* [Exercise] Could you retype every line below exactly, omitting the images?

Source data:
# # # # #

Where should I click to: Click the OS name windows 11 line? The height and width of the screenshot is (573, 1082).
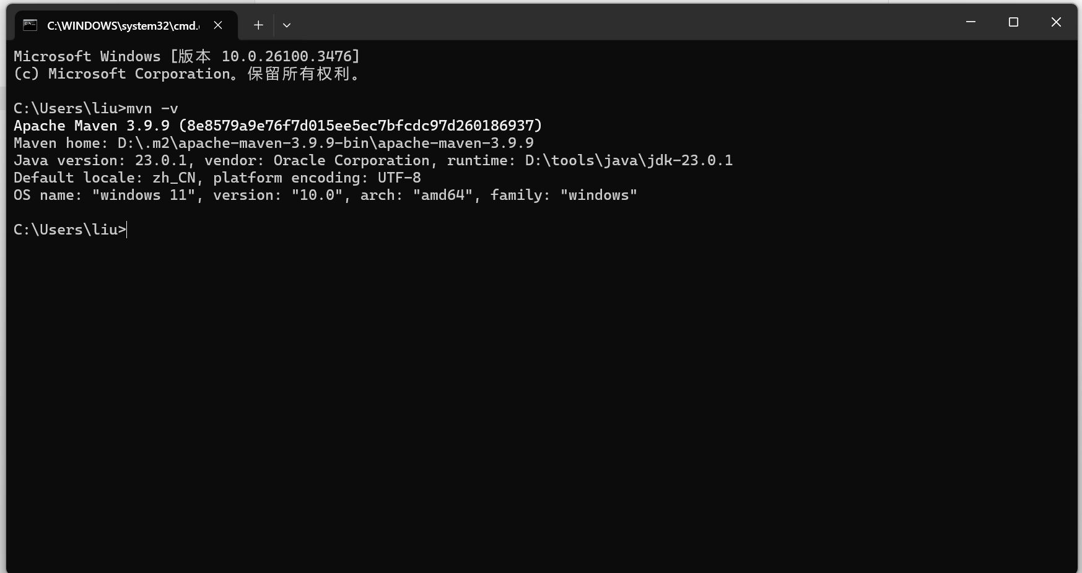(x=325, y=195)
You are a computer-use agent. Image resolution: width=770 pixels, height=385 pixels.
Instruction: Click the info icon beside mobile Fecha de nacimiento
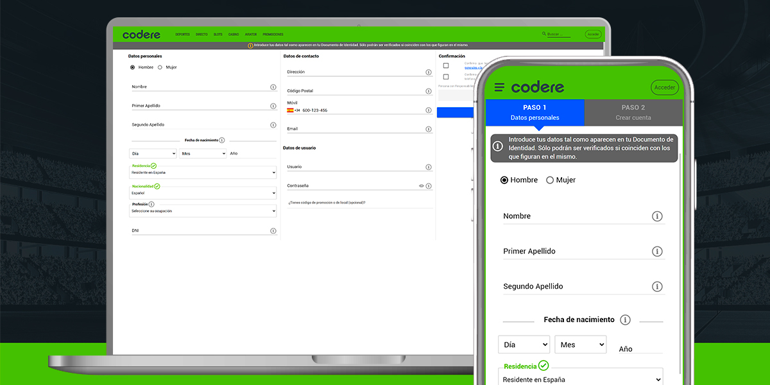pos(625,320)
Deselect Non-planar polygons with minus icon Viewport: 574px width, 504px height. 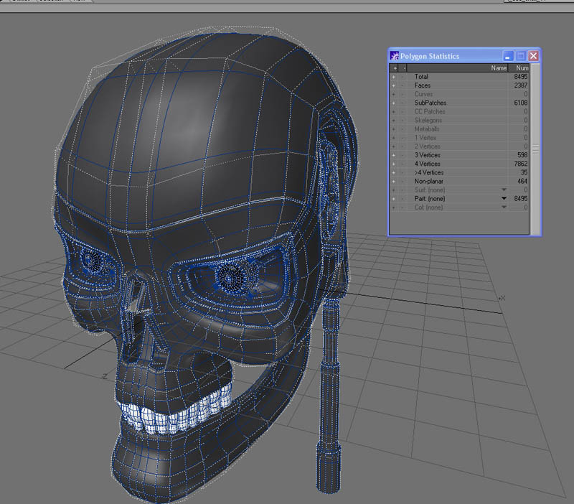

# # # # #

* [Answer space]
Where should I click to: Click the OS name windows 11 line? The height and width of the screenshot is (573, 1082).
(x=325, y=195)
You are a computer-use agent. Image resolution: width=770 pixels, height=385 pixels.
Instruction: Click the info icon beside mobile Fecha de nacimiento
pos(625,320)
Deselect Non-planar polygons with minus icon Viewport: 574px width, 504px height. 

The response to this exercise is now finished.